Exercise task
Please repeat every one of the following items word for word, line by line, with nothing changed or left out.

Data provided
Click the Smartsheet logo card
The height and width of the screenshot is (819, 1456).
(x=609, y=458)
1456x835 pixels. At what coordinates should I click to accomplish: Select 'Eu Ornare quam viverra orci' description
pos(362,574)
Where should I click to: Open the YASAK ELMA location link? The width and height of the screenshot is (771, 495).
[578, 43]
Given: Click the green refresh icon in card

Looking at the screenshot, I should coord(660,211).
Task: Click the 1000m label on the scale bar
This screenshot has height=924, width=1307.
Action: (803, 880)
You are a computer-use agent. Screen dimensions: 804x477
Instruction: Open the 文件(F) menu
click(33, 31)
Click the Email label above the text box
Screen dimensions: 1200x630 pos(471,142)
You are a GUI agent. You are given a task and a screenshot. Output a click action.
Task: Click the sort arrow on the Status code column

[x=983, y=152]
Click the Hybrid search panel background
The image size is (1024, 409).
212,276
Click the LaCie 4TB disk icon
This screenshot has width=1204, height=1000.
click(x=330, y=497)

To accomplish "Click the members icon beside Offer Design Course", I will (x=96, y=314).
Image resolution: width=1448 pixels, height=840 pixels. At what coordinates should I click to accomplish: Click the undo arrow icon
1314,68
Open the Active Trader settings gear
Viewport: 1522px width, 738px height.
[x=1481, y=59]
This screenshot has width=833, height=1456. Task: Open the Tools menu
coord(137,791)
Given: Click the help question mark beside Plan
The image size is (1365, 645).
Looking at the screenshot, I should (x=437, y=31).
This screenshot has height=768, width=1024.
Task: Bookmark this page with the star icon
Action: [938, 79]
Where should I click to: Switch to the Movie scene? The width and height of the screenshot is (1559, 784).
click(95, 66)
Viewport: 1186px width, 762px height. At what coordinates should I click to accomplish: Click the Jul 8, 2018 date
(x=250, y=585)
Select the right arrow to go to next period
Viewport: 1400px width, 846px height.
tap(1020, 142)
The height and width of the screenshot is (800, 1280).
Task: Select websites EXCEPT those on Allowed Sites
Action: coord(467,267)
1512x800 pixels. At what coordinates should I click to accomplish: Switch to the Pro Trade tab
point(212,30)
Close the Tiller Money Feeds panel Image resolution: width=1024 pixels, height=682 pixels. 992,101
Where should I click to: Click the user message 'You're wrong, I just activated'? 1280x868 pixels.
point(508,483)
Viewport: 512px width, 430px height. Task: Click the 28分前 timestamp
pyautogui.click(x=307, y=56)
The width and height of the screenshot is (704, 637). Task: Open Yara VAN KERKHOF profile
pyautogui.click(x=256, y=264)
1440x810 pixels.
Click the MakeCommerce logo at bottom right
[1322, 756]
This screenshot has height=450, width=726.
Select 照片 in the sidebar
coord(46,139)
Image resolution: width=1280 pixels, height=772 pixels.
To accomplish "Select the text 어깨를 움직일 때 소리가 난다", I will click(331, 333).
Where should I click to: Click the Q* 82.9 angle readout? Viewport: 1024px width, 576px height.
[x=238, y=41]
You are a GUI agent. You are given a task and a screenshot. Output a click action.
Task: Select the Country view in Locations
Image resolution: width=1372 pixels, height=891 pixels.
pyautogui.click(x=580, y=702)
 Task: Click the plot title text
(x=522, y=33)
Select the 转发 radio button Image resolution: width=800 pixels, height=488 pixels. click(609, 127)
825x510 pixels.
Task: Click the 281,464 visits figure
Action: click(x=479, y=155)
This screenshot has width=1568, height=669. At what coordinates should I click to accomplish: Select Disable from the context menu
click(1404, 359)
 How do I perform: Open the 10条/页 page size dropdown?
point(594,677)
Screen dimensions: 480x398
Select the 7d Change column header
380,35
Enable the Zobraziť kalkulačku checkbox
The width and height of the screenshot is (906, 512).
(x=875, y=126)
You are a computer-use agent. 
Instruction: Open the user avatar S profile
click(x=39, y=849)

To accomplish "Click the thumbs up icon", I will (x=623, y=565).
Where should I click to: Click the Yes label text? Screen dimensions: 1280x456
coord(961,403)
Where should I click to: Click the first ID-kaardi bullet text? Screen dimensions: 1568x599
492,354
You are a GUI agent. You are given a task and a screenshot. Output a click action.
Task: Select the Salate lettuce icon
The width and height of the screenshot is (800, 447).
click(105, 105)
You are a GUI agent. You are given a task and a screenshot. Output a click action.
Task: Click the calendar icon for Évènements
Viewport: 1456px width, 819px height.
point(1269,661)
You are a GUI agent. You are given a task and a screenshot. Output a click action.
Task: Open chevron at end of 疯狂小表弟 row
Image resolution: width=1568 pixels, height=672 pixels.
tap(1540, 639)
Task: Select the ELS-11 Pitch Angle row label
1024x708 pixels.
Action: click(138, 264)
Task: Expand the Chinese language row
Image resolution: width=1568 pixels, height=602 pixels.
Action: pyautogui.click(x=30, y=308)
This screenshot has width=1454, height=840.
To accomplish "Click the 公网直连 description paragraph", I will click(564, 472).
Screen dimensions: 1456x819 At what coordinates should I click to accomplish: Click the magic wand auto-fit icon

Right answer
Click the Smartsheet logo card
The height and width of the screenshot is (819, 1456).
(x=609, y=458)
1456x835 pixels. At what coordinates should I click to accomplish: Select 'Eu Ornare quam viverra orci' description
pos(362,574)
Where should I click to: Open the YASAK ELMA location link? The width and height of the screenshot is (771, 495).
[578, 43]
Given: Click the green refresh icon in card

Looking at the screenshot, I should coord(660,211).
Task: Click the 1000m label on the scale bar
This screenshot has height=924, width=1307.
Action: (803, 880)
You are a computer-use agent. Screen dimensions: 804x477
Instruction: Open the 文件(F) menu
click(33, 31)
Click the Email label above the text box
Screen dimensions: 1200x630 pos(471,142)
You are a GUI agent. You are given a task and a screenshot. Output a click action.
Task: Click the sort arrow on the Status code column

[x=983, y=152]
Click the Hybrid search panel background
The image size is (1024, 409).
212,276
Click the LaCie 4TB disk icon
This screenshot has width=1204, height=1000.
click(x=330, y=497)

To accomplish "Click the members icon beside Offer Design Course", I will (x=96, y=314).
Image resolution: width=1448 pixels, height=840 pixels. At what coordinates should I click to accomplish: Click the undo arrow icon
1314,68
Open the Active Trader settings gear
Viewport: 1522px width, 738px height.
[x=1481, y=59]
This screenshot has width=833, height=1456. Task: Open the Tools menu
coord(137,791)
Given: Click the help question mark beside Plan
The image size is (1365, 645).
Looking at the screenshot, I should (x=437, y=31).
This screenshot has height=768, width=1024.
Task: Bookmark this page with the star icon
Action: [938, 79]
Where should I click to: Switch to the Movie scene? The width and height of the screenshot is (1559, 784).
click(95, 66)
Viewport: 1186px width, 762px height. At what coordinates should I click to accomplish: Click the Jul 8, 2018 date
(x=250, y=585)
Select the right arrow to go to next period
Viewport: 1400px width, 846px height.
tap(1020, 142)
The height and width of the screenshot is (800, 1280).
Task: Select websites EXCEPT those on Allowed Sites
Action: coord(467,267)
1512x800 pixels. At what coordinates should I click to accomplish: Switch to the Pro Trade tab
point(212,30)
Close the Tiller Money Feeds panel Image resolution: width=1024 pixels, height=682 pixels. 992,101
Where should I click to: Click the user message 'You're wrong, I just activated'? 1280x868 pixels.
point(508,483)
Viewport: 512px width, 430px height. Task: Click the 28分前 timestamp
pyautogui.click(x=307, y=56)
The width and height of the screenshot is (704, 637). Task: Open Yara VAN KERKHOF profile
pyautogui.click(x=256, y=264)
1440x810 pixels.
Click the MakeCommerce logo at bottom right
[1322, 756]
This screenshot has height=450, width=726.
Select 照片 in the sidebar
coord(46,139)
Image resolution: width=1280 pixels, height=772 pixels.
To accomplish "Select the text 어깨를 움직일 때 소리가 난다", I will click(331, 333).
Where should I click to: Click the Q* 82.9 angle readout? Viewport: 1024px width, 576px height.
[x=238, y=41]
You are a GUI agent. You are given a task and a screenshot. Output a click action.
Task: Select the Country view in Locations
Image resolution: width=1372 pixels, height=891 pixels.
pyautogui.click(x=580, y=702)
 Task: Click the plot title text
(x=522, y=33)
Select the 转发 radio button Image resolution: width=800 pixels, height=488 pixels. click(609, 127)
825x510 pixels.
Task: Click the 281,464 visits figure
Action: click(x=479, y=155)
This screenshot has width=1568, height=669. At what coordinates should I click to accomplish: Select Disable from the context menu
click(1404, 359)
 How do I perform: Open the 10条/页 page size dropdown?
point(594,677)
Screen dimensions: 480x398
Select the 7d Change column header
380,35
Enable the Zobraziť kalkulačku checkbox
The width and height of the screenshot is (906, 512).
(x=875, y=126)
You are a computer-use agent. 
Instruction: Open the user avatar S profile
click(x=39, y=849)

To accomplish "Click the thumbs up icon", I will (x=623, y=565).
Where should I click to: Click the Yes label text? Screen dimensions: 1280x456
coord(961,403)
Where should I click to: Click the first ID-kaardi bullet text? Screen dimensions: 1568x599
492,354
You are a GUI agent. You are given a task and a screenshot. Output a click action.
Task: Select the Salate lettuce icon
The width and height of the screenshot is (800, 447).
click(105, 105)
You are a GUI agent. You are given a task and a screenshot. Output a click action.
Task: Click the calendar icon for Évènements
Viewport: 1456px width, 819px height.
point(1269,661)
You are a GUI agent. You are given a task and a screenshot. Output a click action.
Task: Open chevron at end of 疯狂小表弟 row
Image resolution: width=1568 pixels, height=672 pixels.
tap(1540, 639)
Task: Select the ELS-11 Pitch Angle row label
1024x708 pixels.
Action: click(138, 264)
Task: Expand the Chinese language row
Image resolution: width=1568 pixels, height=602 pixels.
Action: pyautogui.click(x=30, y=308)
This screenshot has width=1454, height=840.
To accomplish "Click the 公网直连 description paragraph", I will click(564, 472).
Screen dimensions: 1456x819 At what coordinates should I click to accomplish: Click the magic wand auto-fit icon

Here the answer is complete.